**Assignment:** Every line from the one with "You are a computer-use" through the end of the entries below must be retyped exactly, and only those lines. The pictures are not part of the copy.

== Data for analysis

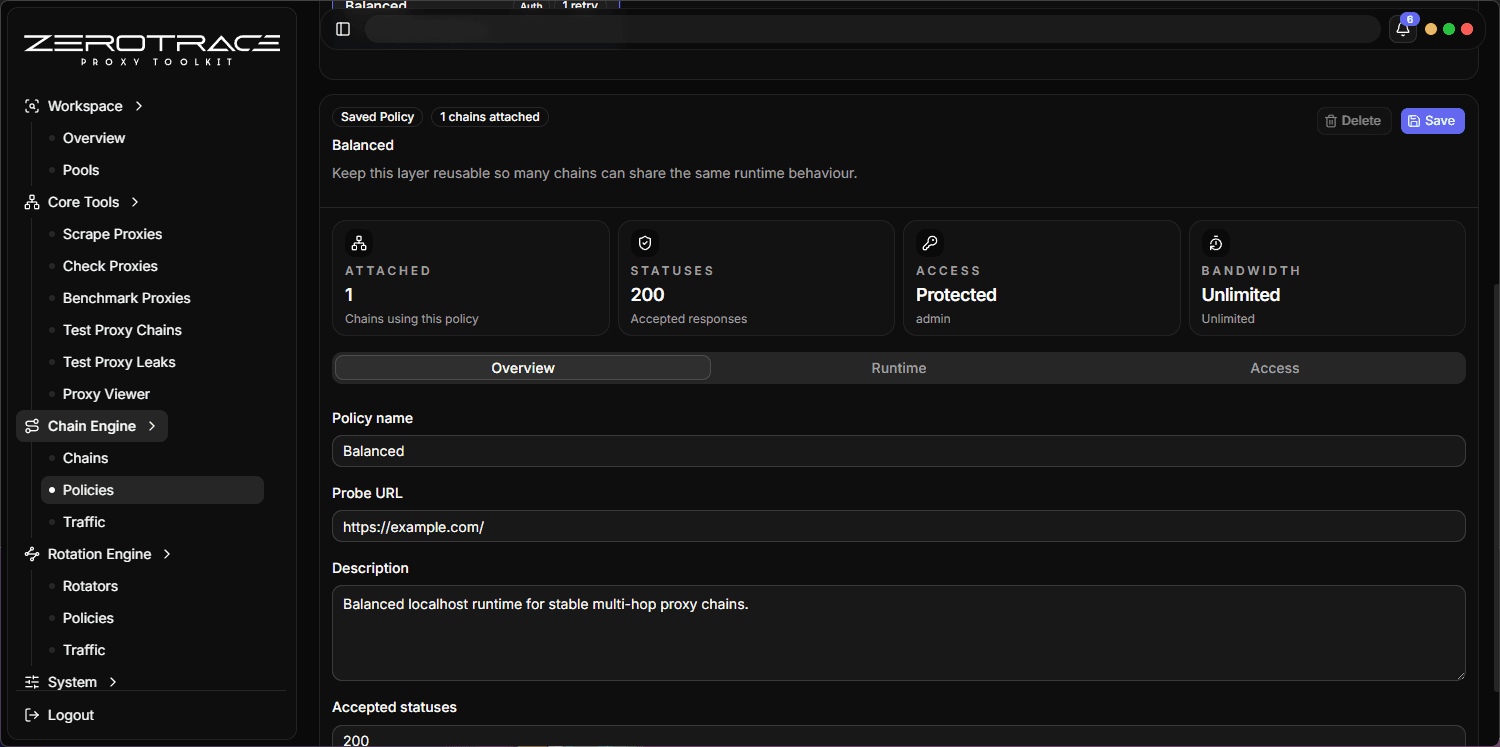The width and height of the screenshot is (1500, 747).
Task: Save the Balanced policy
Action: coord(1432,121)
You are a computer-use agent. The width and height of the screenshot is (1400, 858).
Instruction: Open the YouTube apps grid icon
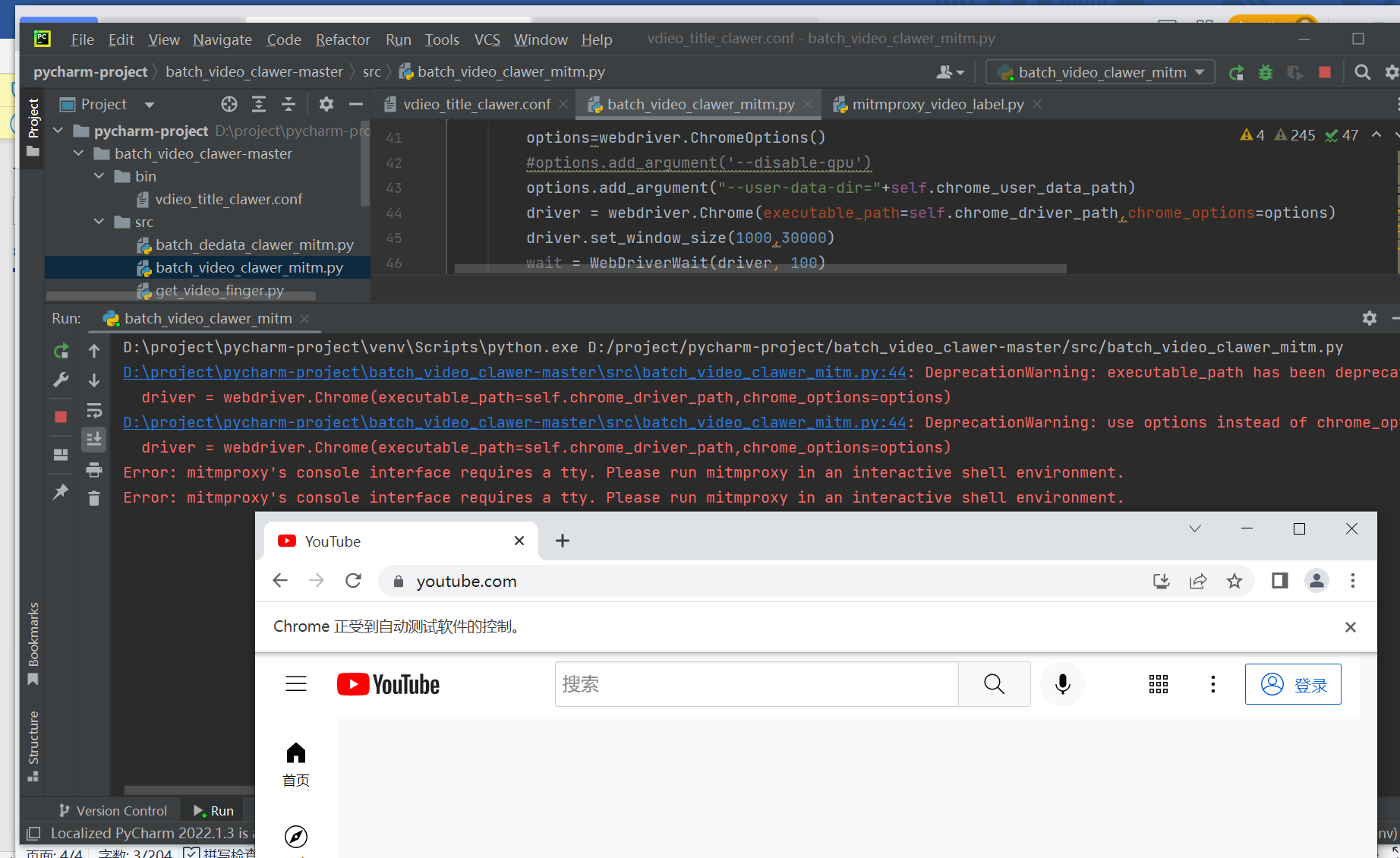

====

**Solution for this problem:**
You are a computer-use agent. The width and height of the screenshot is (1400, 858).
Instruction: Open the YouTube apps grid icon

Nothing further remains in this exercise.